→ Given text:
## Begin

Opinion
Spring Sessions, 1859.
Saulsbury objected to the question put, but for a different reason, and upon the ground that, if he was the husband of the defendant, he was incomepetent for that reason to testify either for, or against her; even to prove his marriage with her. 2 Ld. Raym. 752; 2 T. R. 263; Campbell v. Twemrow, 1 Excheq. Rep. (1 Price) 39; 1 Greenl, Ev. Secs., 334, 335, 337.
E. D. Cullen, for the plaintiff: The case cited from 2 Ld. Raym. 752, was an ancient case and had been since overruled. 22 Eng. C. L. R. 152, and was proceeding to cite other authorities to show that the cases cited and relied upon on the other side had been overruled, when the Chief Justice stopped him.
This was an action of ejectment for fifteen acres of land in Indian River hundred. The defendant, under the consent rule prescribed by statute, confessed lease, entry, ouster and possession at the time the action was commenced, and specified upon the record that she defended the trespass and ejectment complained of, for the one third part of the said premises assigned to her by order of the Orphans' Court, as and for her dower therein, as the widow of Walter Wright, deceased, and pleaded not guilty.

## End

→ Provided material:
## Begin

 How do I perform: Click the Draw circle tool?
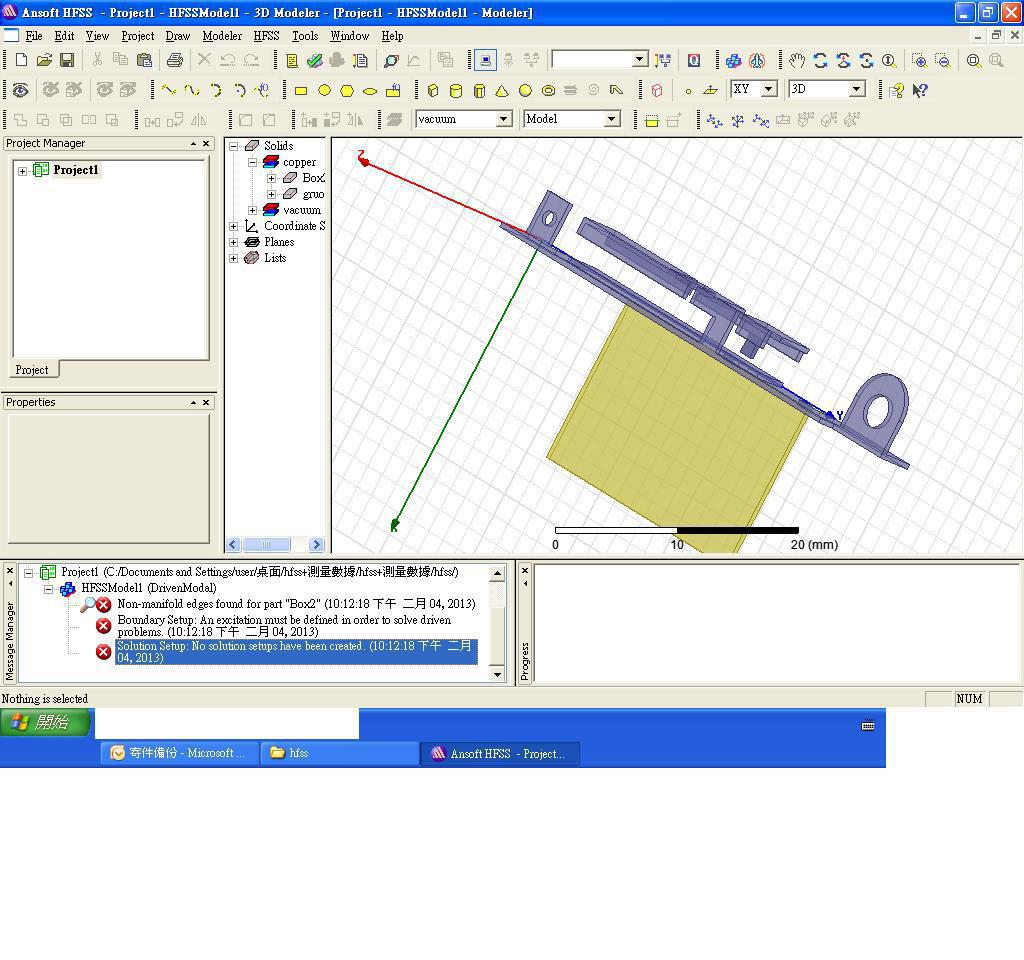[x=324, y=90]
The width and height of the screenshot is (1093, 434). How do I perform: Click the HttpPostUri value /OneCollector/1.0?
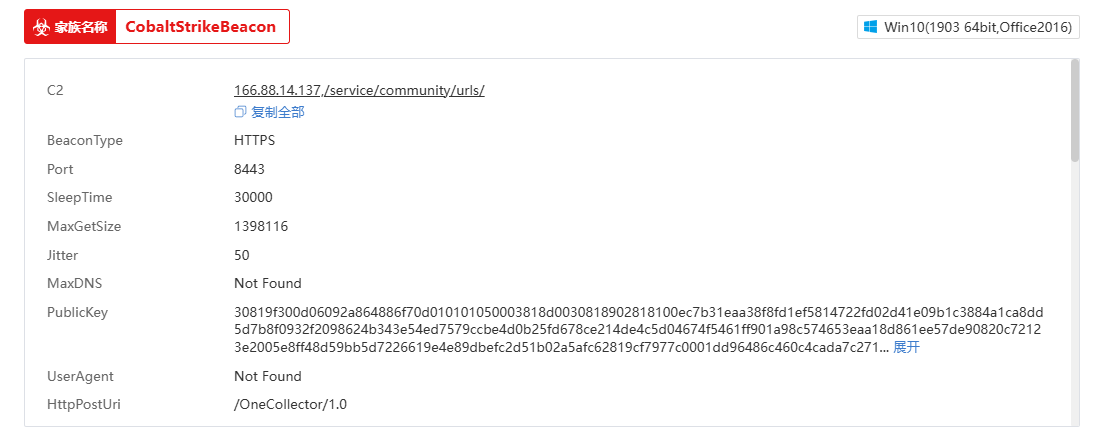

## End

Reproduce verbatim everything in the opinion from "This was an" down to "pleaded not guilty.". Rely solely on the opinion and not on the data.

→ Response to this exercise:
This was an action of ejectment for fifteen acres of land in Indian River hundred. The defendant, under the consent rule prescribed by statute, confessed lease, entry, ouster and possession at the time the action was commenced, and specified upon the record that she defended the trespass and ejectment complained of, for the one third part of the said premises assigned to her by order of the Orphans' Court, as and for her dower therein, as the widow of Walter Wright, deceased, and pleaded not guilty.